DESCRIPTION OF THE TASK: From the data below, retype exactly the lines starting with the one that contains "Screen dimensions: 447x274" and ending with the one that contains "Aktienfinder logo in", both included.

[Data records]
• • •

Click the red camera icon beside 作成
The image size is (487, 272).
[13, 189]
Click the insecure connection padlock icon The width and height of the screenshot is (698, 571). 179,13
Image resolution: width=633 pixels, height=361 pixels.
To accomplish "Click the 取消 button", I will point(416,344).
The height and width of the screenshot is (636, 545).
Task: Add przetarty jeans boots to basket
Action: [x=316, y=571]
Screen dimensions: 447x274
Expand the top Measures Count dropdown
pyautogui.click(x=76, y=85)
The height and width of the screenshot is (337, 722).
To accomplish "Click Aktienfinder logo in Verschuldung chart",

• • •

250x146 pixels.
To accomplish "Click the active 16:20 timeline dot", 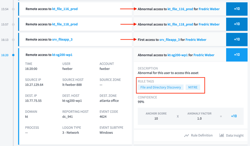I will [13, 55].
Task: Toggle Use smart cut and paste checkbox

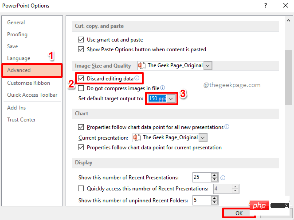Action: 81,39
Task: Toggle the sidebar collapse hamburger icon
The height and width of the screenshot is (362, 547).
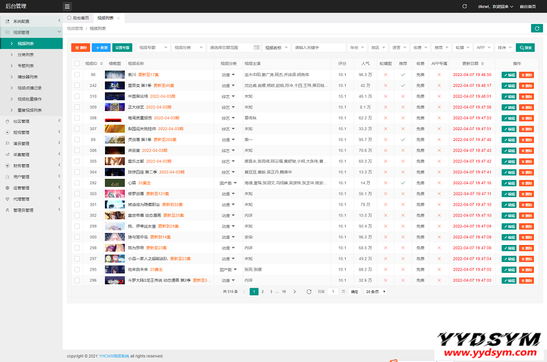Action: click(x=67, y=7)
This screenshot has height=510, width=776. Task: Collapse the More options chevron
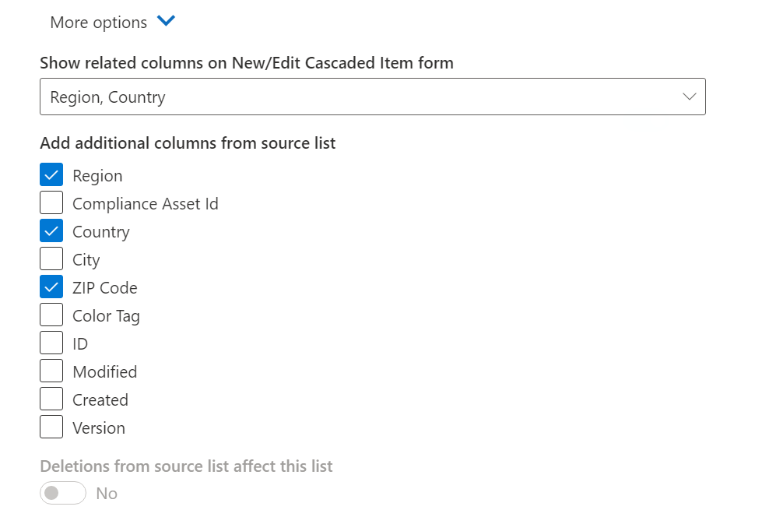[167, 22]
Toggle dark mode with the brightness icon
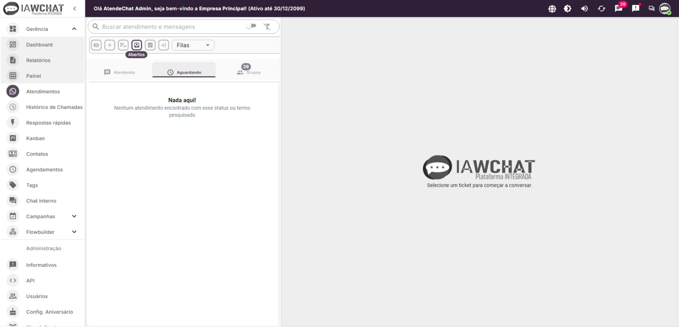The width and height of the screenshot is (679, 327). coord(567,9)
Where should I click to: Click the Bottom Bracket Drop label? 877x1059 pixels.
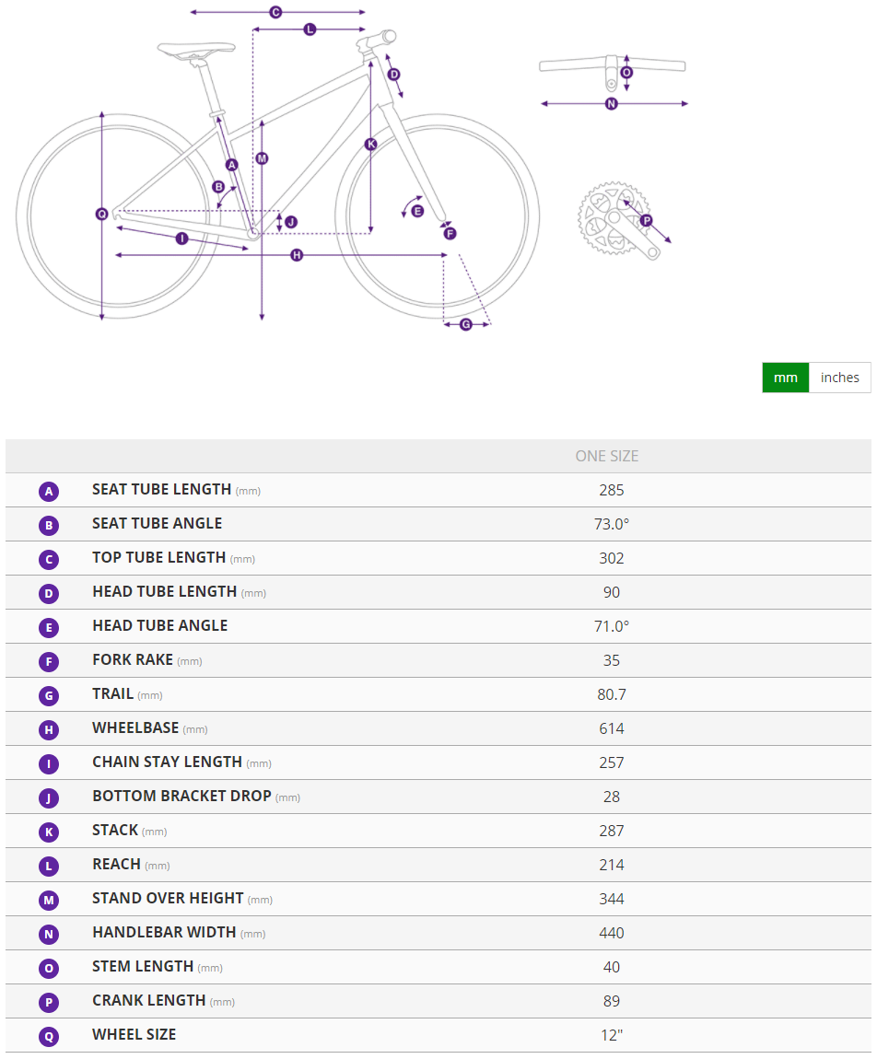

• • •

YOUR SOLUTION:
Screen dimensions: 447x274
Expand the top Measures Count dropdown
pyautogui.click(x=76, y=85)
The height and width of the screenshot is (337, 722).
To accomplish "Click Aktienfinder logo in Verschuldung chart",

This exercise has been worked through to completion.